Introduction. Isolated superior mesenteric artery dissection (ISMAD) is a rare disease with high variability of clinical manifestations: from incidental findings to the development of acute or chronic mesenteric ischemia and the formation of aneurysms with the probability of their rupture. Despite significant world experience, surgical and conservative treatment of patients with ISMAD remains debatable. The aim. Improvement of the diagnosis and surgical treatment of patients with ISMAD. Clinical cases. In the first clinical observation, a 78-year-old patient with chronic visceral ischemia was diagnosed with an aneurysm of the upper mesenteric artery with signs of dissection and malperfusion.

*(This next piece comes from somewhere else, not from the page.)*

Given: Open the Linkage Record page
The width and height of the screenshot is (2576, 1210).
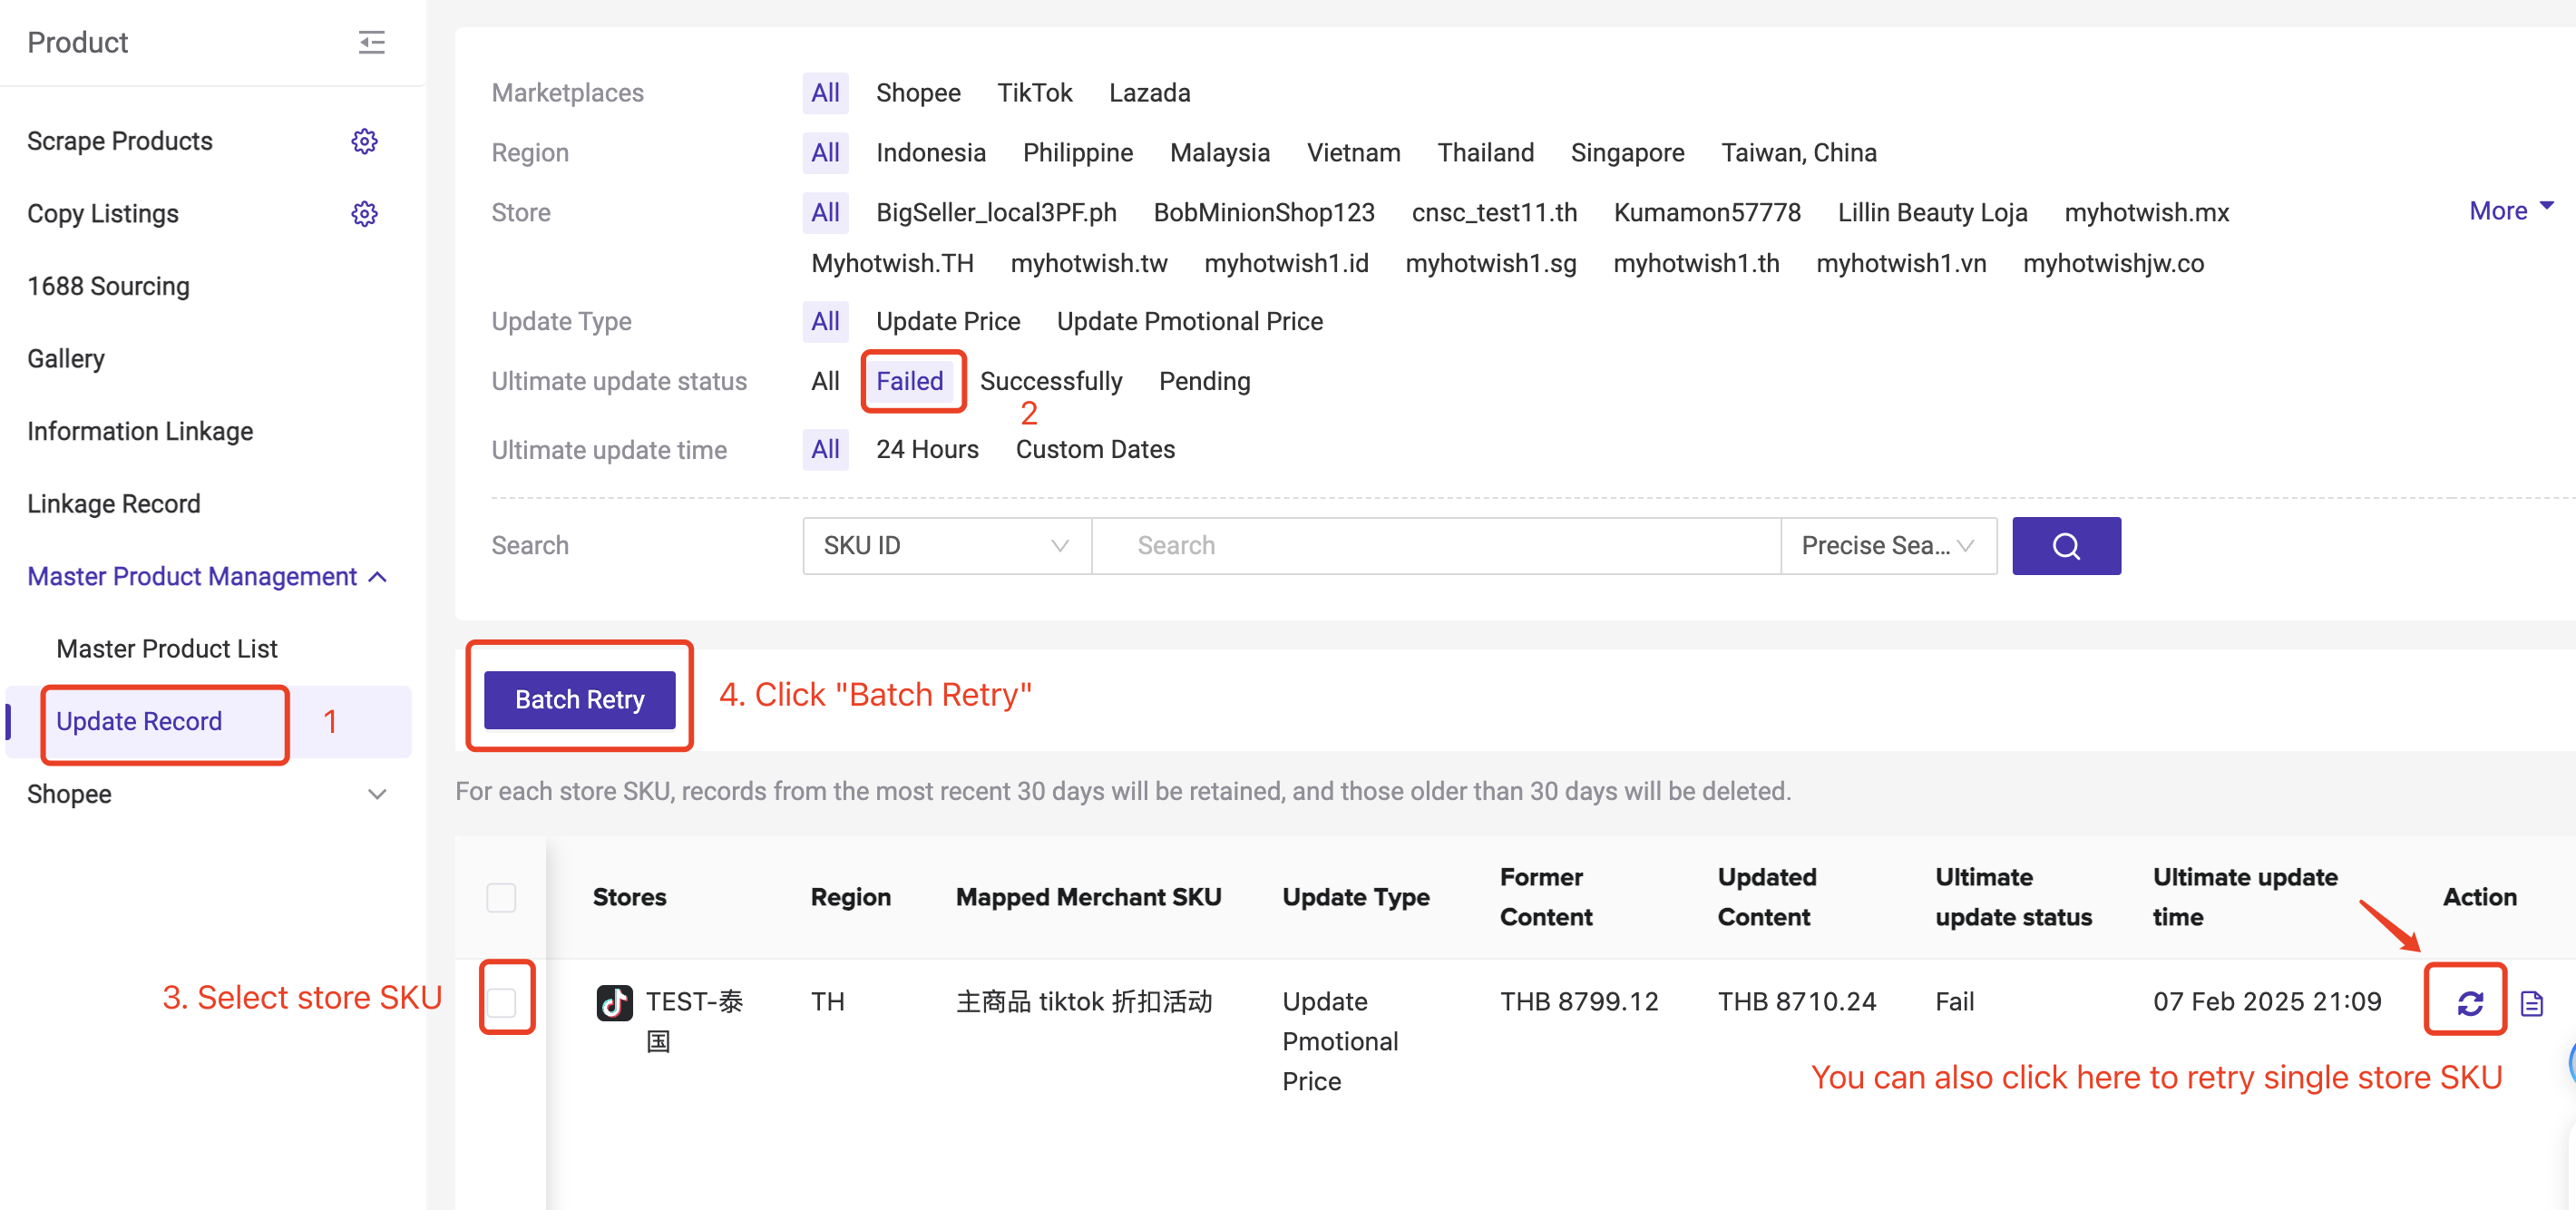Looking at the screenshot, I should pyautogui.click(x=113, y=503).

Previous unsuccessful attempts of endovascular treatment at another hospital caused the need for open surgical intervention – resection of the aneurysm and upper mesenteric artery reconstruction. In the second clinical case, a 61-year-old patient had acute abdominal pain syndrome, and based on clinical examination, laboratory and instrumental examination, the diagnosis of acute mesenteric ischemia with signs of dissection of the superior mesenteric artery was confirmed, which determined immediate indications for surgical treatment – resection of the affected segment of superior mesenteric artery and aorta-superior mesenteric bypass. The surgical interventions contributed to complete regression of clinical symptoms. Follow-up of the patients showed promising long-term results. Conclusion. Computed tomography angiography is the method of choice in the diagnosis of ISMAD and makes it possible to provide prompt diagnosis, determine treatment tactics and prevent the development of fatal complications. Open surgical intervention in some cases remains the method of choice in the treatment of ISMAD.